Problem statement: In the data, extract each line that holds the string "Viewport".

Data shown:
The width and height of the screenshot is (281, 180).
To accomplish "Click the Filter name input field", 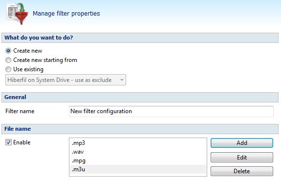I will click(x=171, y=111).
==
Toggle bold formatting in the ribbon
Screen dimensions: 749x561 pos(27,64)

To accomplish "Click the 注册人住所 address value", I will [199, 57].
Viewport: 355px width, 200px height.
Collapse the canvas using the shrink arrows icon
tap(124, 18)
...
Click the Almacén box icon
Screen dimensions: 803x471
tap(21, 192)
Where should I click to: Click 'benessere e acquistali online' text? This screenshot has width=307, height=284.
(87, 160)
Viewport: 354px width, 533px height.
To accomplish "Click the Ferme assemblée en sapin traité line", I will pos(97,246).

Task solution:
Viewport: 355px width, 200px height.
Viewport: 354px width, 533px height.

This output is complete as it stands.